La cosa che fa riflettere è che queste imprese hanno fatto lo scatto quando il mercato è diventato più competitivo. La Liu Jo di Carpi dei fratelli Marco e Vennis Marchi è attiva da tempo, ma è dal 2000 che ha iniziato il boom. Dalla caduta dell'accordo Multifibre «quando era diventato chiaro che il ruolo dell'Italia come terzista europeo - e noi eravamo dei terzisti - sarebbe cambiato» dice l'amministratore delegato Marco Marchi. La svolta è stata creare un brand e affermarlo con forti campagne pubblicitarie (molti di questi imprenditori prediligono la tv).

«Ogni epoca ha i suoi figli - dice ancora Marchi - Noi ci siamo sviluppati in un momento di crisi, siamo nati snelli e siamo abituati a ragionare affrontando quotidianamente le difficoltà». Anche oggi che il barometro segnala tempesta forte, si dice ottimista: «Quest'anno arriveremo ai 210 milioni e abbiamo in previsione di crescere ancora. È vero che i consumi sono fermi, ma non sono fermi per tutti. Ci sarà una selezione fortissima nella quale dovremo sforzarci di essere ancora più creativi».

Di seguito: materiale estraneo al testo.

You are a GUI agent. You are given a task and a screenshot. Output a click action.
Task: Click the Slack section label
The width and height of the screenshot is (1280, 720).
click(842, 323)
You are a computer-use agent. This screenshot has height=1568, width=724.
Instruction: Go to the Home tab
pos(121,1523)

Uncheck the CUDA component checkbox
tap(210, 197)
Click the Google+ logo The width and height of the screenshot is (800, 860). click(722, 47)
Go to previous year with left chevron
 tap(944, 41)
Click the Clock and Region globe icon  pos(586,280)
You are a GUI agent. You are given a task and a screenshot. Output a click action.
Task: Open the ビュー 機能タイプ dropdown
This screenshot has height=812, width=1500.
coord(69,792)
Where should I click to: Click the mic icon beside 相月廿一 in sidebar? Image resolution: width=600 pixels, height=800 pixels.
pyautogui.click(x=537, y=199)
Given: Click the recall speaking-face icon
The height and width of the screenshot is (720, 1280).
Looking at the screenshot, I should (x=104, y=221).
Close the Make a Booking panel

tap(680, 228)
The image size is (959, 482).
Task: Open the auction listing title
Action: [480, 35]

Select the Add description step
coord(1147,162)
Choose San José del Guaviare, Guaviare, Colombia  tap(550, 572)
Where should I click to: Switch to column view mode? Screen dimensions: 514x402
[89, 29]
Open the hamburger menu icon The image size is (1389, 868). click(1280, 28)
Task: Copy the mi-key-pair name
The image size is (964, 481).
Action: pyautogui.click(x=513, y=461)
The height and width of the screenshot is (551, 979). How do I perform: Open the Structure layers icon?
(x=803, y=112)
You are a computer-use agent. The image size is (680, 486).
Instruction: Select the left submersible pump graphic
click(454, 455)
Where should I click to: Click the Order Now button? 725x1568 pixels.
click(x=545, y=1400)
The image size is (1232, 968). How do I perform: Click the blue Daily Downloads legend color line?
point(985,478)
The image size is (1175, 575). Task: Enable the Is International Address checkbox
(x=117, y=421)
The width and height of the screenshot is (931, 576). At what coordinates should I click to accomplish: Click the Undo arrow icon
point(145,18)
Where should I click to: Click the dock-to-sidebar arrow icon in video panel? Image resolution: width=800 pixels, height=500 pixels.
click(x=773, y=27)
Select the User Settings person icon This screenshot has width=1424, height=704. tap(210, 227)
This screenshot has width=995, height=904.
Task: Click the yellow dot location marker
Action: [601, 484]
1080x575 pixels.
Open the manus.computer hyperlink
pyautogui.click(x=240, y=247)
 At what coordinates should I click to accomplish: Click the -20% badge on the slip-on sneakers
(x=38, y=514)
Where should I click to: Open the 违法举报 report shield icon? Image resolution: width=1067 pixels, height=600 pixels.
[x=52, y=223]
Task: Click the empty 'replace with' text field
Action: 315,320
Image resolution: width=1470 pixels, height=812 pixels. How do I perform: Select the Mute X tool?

Anche per chi va bene crescere sarà difficile, e non solo a causa dei mercati. Intanto, gli investimenti nel retail richiedono molto denaro (non è un caso che più di una società abbia ridotto gli utili in parallelo all'aumento dei ricavi). Ma, soprattutto, «uno scoglio importante è la mentalità - dice Claudio Orrea, amministratore delegato di Patrizia Pepe, il marchio che forse più di tutti quelli di questo gruppo si sta spostando verso il pret-à-porter e che ha scelto le sfilate per la forza di comunicazione che le passerelle riescono a esprimere nei confronti soprattutto dei mercati esteri -. Siamo noi imprenditori che dobbiamo cambiare, evolvere, mentre spesso è più facile fare un passo indietro. E poi è difficile trovare un management che spinga a continuare su questa strada».